Car Manchester United est à la croisée des chemins. Le projet Glazer vacille sous la pression des supporters, les résultats en Premier League restent insuffisants pour un club de cette ambition, et la direction sportive doit construire quelque chose de solide pour les saisons à venir. Confier les clés à un homme qui connaît chaque couloir de Carrington depuis ses 17 ans, c'est un pari qui a une logique. Celle du sang et des racines.
Une succession qui se joue dans l'ombre malgré les candidatures extérieures
Le problème, c'est que Manchester United n'a jamais vraiment fonctionné comme ça. Le club a une histoire de recrutements spectaculaires — David Moyes sorti de nulle part, Louis van Gaal débauché en pleine Coupe du monde, José Mourinho arraché à Chelsea. Les Glazers aiment le nom qui fait vendre les maillots, pas forcément celui qui fait gagner les matchs. Et Carrick, aussi estimé soit-il dans le vestiaire, ne fait pas encore trembler les agences de presse.

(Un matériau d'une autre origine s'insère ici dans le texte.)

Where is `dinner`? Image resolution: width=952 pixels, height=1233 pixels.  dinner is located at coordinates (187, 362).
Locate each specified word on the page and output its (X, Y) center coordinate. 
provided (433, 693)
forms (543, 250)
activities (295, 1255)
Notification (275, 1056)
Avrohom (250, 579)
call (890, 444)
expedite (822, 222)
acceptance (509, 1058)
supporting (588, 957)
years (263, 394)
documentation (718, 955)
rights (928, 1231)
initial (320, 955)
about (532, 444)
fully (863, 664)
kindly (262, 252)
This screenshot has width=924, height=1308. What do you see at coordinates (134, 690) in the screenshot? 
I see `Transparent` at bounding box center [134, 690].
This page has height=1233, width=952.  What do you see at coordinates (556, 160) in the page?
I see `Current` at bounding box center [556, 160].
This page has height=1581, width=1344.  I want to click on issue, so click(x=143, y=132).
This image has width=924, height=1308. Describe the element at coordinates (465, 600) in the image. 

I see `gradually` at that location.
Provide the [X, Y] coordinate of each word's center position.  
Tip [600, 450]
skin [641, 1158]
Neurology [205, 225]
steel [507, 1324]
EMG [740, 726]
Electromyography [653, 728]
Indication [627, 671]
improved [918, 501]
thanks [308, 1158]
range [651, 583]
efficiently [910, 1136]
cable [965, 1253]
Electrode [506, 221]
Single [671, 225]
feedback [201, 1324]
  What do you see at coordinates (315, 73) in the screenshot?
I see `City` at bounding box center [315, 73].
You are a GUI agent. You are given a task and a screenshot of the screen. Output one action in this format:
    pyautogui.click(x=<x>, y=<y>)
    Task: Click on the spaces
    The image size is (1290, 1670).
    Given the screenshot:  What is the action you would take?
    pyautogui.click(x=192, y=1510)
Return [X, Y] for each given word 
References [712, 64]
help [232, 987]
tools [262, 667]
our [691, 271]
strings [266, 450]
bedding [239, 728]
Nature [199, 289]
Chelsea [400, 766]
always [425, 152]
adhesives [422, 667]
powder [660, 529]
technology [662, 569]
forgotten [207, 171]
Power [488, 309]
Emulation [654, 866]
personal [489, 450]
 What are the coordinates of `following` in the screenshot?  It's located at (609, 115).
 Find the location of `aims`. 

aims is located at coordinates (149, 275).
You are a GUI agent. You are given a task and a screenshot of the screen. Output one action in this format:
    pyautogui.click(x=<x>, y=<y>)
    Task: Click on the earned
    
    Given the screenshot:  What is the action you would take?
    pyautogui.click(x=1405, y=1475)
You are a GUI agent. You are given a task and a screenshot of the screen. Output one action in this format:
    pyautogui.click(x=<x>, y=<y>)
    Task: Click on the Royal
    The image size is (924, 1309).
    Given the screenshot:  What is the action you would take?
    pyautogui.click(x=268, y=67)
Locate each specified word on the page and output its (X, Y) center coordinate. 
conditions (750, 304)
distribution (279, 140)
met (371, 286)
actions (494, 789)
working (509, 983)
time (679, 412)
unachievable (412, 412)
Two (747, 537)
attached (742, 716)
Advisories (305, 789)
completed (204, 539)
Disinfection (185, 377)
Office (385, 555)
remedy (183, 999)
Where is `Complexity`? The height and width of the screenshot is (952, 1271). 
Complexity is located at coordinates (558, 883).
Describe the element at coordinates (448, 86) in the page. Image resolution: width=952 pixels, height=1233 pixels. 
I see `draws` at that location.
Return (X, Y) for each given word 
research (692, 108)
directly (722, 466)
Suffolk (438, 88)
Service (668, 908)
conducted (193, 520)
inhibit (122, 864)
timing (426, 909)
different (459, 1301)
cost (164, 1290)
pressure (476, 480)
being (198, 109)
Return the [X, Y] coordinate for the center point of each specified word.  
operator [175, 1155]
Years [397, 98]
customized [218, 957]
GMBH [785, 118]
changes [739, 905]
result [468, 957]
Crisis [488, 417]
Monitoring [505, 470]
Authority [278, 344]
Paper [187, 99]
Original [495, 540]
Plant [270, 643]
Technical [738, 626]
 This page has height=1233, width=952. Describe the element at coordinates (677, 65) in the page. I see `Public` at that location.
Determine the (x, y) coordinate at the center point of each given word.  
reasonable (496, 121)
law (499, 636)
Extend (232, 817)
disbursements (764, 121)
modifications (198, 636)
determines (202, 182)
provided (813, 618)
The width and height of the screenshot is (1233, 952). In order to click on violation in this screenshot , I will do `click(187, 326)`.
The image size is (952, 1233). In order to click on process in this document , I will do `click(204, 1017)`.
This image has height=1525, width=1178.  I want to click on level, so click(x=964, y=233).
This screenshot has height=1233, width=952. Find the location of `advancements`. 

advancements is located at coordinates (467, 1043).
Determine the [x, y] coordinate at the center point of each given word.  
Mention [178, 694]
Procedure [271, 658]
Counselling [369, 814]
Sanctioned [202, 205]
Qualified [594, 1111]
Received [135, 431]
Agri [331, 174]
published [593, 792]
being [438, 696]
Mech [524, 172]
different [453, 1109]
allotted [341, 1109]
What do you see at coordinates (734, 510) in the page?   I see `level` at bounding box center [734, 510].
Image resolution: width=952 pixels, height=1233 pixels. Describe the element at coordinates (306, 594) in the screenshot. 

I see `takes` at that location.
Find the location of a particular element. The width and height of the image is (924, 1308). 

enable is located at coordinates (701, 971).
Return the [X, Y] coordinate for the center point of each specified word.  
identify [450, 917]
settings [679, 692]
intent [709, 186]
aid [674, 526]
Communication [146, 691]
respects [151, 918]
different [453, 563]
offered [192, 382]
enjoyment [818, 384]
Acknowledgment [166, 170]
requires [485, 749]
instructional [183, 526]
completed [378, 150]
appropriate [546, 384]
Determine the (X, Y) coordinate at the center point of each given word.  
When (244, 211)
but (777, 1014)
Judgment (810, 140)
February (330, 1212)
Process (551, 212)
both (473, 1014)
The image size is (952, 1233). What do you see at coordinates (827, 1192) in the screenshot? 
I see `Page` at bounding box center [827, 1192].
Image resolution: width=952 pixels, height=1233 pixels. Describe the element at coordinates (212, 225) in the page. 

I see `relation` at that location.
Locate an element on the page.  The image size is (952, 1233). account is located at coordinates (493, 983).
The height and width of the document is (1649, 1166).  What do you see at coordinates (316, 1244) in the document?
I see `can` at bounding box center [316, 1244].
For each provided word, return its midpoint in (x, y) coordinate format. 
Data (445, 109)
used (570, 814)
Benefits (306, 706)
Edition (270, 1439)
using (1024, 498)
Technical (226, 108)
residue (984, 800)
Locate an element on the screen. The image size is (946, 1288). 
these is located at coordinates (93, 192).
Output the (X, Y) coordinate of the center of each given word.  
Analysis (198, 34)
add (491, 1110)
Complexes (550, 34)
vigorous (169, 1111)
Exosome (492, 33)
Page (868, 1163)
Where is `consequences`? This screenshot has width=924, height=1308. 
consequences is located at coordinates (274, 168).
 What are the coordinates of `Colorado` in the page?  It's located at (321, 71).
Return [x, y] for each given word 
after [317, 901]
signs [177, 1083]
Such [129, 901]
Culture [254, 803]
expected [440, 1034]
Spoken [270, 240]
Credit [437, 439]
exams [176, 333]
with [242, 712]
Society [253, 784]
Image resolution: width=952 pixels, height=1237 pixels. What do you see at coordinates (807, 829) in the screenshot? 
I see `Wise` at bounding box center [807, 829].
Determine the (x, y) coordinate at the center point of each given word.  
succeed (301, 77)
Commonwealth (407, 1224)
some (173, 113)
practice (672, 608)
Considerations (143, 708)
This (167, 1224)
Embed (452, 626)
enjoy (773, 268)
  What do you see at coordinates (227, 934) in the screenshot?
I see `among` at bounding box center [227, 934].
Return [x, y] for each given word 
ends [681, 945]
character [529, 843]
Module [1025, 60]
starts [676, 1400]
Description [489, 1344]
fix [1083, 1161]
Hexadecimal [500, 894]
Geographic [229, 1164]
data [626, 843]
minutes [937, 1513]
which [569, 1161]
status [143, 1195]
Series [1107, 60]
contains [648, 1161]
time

Pourtant, les chiffres parlent pour lui. Depuis sa prise en main, Manchester United a retrouvé une cohérence défensive qu'on n'avait plus vue depuis des mois. Les Red Devils ont encaissé moins de deux buts par match en moyenne sous sa direction, une donnée qui tranche nettement avec le chaos des dernières semaines Solskjaer. Le collectif a semblé plus structuré, les lignes plus resserrées. Ce n'est pas un hasard — c'est du travail.
En parallèle, les noms ronflants continuent de circuler dans la presse britannique. Mauricio Pochettino reste la piste prioritaire pour beaucoup d'observateurs. Erik ten Hag, l'Ajaccien virtuose d'Ajax, est également cité avec insistance. Des profils séduisants sur le papier, mais qui arriveraient dans un environnement qu'ils ne connaissent pas, avec un vestiaire à apprivoiser et une pression médiatique que seuls ceux qui l'ont vécue comprennent vraiment.
- 13 janvier 2022 : date de nomination de Michael Carrick comme manager intérimaire de Manchester United
- Moins de 2 buts encaissés par match en moyenne depuis sa prise en charge
- 3 candidats principaux cités pour la succession permanente : Carrick, Pochettino, Ten Hag
- Plus de 20 ans de carrière de Gary Neville à Manchester United, qui lui confère une légitimité totale dans ce débat
C'est précisément ce que Neville met en avant. La machine Manchester United est particulière. Elle dévore ceux qui ne la comprennent pas. Moyes l'a appris à ses dépens. Van Gaal aussi. Et même Mourinho, malgré son palmarès XXL, n'a pas résisté aux frictions internes. Carrick, lui, a grandi dans cette culture. Il a soulevé la Champions League sous les couleurs rouge et blanc. Il a connu Ferguson, Beckham, Scholes, Giggs. Il sait ce que United attend d'un manager, pas seulement sur le terrain, mais dans les relations humaines qui font vivre un vestiaire au quotidien.
La question n'est donc plus vraiment de savoir si Carrick est capable. Il a prouvé, en trois mois à peine, qu'il l'était. La vraie question, c'est de savoir si Manchester United a le courage de faire confiance à l'un des siens. Ou si le club préférera, une fois de plus, courir après une illusion scintillante plutôt que de miser sur ce qu'il a sous la main.
Gary Neville espère que la direction ouvrira les yeux. Mais à Old Trafford, les décisions rationnelles ont rarement été la norme. La saison se termine dans quelques semaines. Le prochain manager de Manchester United sera peut-être déjà dans les couloirs de Carrington — ou peut-être qu'il s'appelle encore Pochettino dans les tabloids londoniens. Une chose est certaine : ce choix engagera le club pour les cinq prochaines années. Et dans ce contexte, l'avis de Gary Neville n'est pas anodin. C'est peut-être même le plus pertinent qui soit.